Capture d'écran de l'interface de Binksi. c'est l'onglet Bipsi qui est ouvert. On y voit l'éditeur de niveau, entourés de plusieurs boutons.

Retour d’expérience

Binksi a été utilisé par AZ et paravaariar, qui ont créé L’héritage de la chair, et par Doublure Stylo qui nous a partagé ses impressions. Elle avait déjà créé des fictions interactives avec ink, et ne s’est donc pas trouvée démunie face à binksi. Ça lui a semblé moins décourageant que si elle avait du tout apprendre de zéro. Le côté bipsi lui a rappelé RPG Maker.

Le fonctionnement de bipsi lui-même et la nécessité de jongler entre les deux onglets ne lui ont pas paru très intuitifs au début, mais une fois habituée, elle a trouvé que la prise en main se faisait bien. Elle a apprécié la découverte mais ne pense pas forcément réutiliser l’outil en dehors d’une contrainte de game jam.

Ren’Py

Présentation

Ren’Py est un outil spécialisé dans la création de visual novels (histoire principalement racontée au travers de choix de dialogues avec les interlocuteurs qui s’affichent à l’écran). Il génère pour nous toute l’interface : menu principal, options, sauvegardes, navigation dans l’histoire… L’histoire s’écrit via un langage de script spécifique à Ren’Py dans lequel on peut intégrer du code Python lorsqu’on veut aller un peu plus loin dans l’interactivité (comme gérer l’état du jeu via des variables par exemple).

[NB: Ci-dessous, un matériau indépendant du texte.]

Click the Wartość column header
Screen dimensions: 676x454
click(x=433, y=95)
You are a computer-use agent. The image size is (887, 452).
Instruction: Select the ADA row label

Cela fait de Ren’Py un outil parfait pour débutants en programmation : pour avoir une histoire interactive fonctionnelle, il suffit de glisser les images de nos personnages et de nos arrières-plan dans le dossier du projet, et de les nommer par leur nom de fichier dans le code source pour qu’ils s’affichent (avec les mots clés scene ou show).

Le code source qu’on écrit peut rester simple avec des commandes permettant de changer de scène, d’afficher un personnage à gauche, au milieu ou à droite, puis de lui faire dire quelque chose. Tout est entièrement personnalisabe (les couleurs, les images utilisées pour l’interface et les dialogues…) mais il n’y a pas besoin de trop s’embêter au départ si on n’est pas graphiste : les paramètres par défaut sont parfaits pour un premier projet. Cependant, ça va forcément se complexifier un peu dès qu’on voudra placer les personnages un peu plus précisément, ou leur faire dire des textes aléatoires. Là, l’utilisation du Python devient obligatoire.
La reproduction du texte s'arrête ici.